:: Given problem ::
Repeat the entries word for word, starting at the line with "Click the underlined text 腿围小了2厘米" and going up to and including the line with "tap(353, 28)".

:: Exercise data ::
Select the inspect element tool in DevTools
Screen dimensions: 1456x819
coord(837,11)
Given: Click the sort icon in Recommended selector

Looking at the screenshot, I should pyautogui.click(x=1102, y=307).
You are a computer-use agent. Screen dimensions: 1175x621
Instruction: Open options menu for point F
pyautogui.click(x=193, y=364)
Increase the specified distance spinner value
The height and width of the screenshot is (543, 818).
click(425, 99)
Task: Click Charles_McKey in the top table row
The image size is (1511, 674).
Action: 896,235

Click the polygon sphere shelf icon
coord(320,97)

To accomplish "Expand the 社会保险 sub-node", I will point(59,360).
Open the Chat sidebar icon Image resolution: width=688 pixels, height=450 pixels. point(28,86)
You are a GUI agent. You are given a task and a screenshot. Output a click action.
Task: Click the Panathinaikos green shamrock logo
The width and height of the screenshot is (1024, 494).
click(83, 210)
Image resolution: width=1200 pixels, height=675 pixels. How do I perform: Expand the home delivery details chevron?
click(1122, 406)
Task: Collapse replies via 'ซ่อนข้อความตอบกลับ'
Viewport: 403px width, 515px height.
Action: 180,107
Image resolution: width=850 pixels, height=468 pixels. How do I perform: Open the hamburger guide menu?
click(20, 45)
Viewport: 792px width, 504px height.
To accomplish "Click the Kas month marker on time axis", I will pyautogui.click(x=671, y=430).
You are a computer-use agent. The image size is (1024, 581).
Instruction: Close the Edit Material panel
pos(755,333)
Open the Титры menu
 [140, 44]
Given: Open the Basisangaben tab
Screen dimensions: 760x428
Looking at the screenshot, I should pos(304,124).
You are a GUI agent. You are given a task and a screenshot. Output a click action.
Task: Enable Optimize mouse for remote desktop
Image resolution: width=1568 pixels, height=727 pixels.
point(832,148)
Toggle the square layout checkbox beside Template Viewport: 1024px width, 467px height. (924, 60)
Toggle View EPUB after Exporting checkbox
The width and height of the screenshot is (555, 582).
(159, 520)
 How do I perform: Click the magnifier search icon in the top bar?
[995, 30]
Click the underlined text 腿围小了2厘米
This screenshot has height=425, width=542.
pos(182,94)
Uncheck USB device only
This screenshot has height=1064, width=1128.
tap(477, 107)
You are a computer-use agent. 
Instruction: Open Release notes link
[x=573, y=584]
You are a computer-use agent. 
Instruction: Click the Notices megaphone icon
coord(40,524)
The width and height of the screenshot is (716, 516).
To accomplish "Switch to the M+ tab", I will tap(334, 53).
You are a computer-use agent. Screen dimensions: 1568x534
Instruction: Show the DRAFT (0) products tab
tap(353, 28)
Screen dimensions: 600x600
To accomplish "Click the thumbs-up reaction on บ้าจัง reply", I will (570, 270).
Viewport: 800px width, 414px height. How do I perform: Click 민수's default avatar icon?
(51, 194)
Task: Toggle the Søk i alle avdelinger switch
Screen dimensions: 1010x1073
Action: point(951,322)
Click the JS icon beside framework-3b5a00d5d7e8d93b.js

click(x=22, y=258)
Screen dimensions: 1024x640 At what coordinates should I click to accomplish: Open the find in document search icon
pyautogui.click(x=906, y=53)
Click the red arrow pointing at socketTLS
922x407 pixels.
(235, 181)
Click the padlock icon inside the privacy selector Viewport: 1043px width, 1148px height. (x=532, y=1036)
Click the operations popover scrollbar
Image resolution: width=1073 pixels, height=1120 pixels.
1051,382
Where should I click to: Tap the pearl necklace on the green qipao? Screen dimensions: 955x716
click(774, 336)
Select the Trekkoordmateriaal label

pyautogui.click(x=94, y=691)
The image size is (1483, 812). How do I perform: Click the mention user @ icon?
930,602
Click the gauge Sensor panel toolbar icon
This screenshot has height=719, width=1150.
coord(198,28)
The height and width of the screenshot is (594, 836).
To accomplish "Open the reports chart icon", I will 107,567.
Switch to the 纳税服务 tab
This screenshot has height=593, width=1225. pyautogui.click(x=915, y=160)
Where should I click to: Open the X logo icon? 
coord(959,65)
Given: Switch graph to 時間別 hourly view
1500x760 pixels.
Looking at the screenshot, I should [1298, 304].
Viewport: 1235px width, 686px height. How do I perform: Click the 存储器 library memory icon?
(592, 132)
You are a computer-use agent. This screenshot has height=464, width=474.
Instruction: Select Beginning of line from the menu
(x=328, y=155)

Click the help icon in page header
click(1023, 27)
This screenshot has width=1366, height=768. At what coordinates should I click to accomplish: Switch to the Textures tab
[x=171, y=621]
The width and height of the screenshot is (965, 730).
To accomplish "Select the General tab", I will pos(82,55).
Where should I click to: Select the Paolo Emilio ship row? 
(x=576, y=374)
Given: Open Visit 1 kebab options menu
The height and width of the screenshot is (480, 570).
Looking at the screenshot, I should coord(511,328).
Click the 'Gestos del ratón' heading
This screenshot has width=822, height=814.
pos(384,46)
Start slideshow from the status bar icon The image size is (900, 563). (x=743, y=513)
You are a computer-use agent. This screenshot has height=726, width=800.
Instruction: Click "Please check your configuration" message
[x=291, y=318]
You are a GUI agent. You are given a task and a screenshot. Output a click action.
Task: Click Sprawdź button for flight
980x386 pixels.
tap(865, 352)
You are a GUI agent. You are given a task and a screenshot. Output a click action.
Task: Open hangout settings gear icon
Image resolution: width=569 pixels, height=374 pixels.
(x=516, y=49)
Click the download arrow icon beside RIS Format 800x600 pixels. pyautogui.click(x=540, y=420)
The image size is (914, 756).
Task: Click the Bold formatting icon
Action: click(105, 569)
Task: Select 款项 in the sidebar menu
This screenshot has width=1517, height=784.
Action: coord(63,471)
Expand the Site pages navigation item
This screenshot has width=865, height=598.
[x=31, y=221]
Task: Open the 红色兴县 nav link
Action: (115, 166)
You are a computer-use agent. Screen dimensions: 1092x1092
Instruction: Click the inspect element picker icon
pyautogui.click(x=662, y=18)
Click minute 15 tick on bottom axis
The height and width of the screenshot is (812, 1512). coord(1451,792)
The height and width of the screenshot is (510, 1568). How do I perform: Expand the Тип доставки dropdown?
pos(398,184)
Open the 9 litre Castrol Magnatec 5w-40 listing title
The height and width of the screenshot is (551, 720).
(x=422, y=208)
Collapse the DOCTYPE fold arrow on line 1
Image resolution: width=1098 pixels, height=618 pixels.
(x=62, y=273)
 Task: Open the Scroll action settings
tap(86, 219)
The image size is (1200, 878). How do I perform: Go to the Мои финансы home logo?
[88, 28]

:: The solution ::
Click the underlined text 腿围小了2厘米
This screenshot has height=425, width=542.
pos(182,94)
Uncheck USB device only
This screenshot has height=1064, width=1128.
tap(477, 107)
You are a computer-use agent. 
Instruction: Open Release notes link
[x=573, y=584]
You are a computer-use agent. 
Instruction: Click the Notices megaphone icon
coord(40,524)
The width and height of the screenshot is (716, 516).
To accomplish "Switch to the M+ tab", I will tap(334, 53).
You are a computer-use agent. Screen dimensions: 1568x534
Instruction: Show the DRAFT (0) products tab
tap(353, 28)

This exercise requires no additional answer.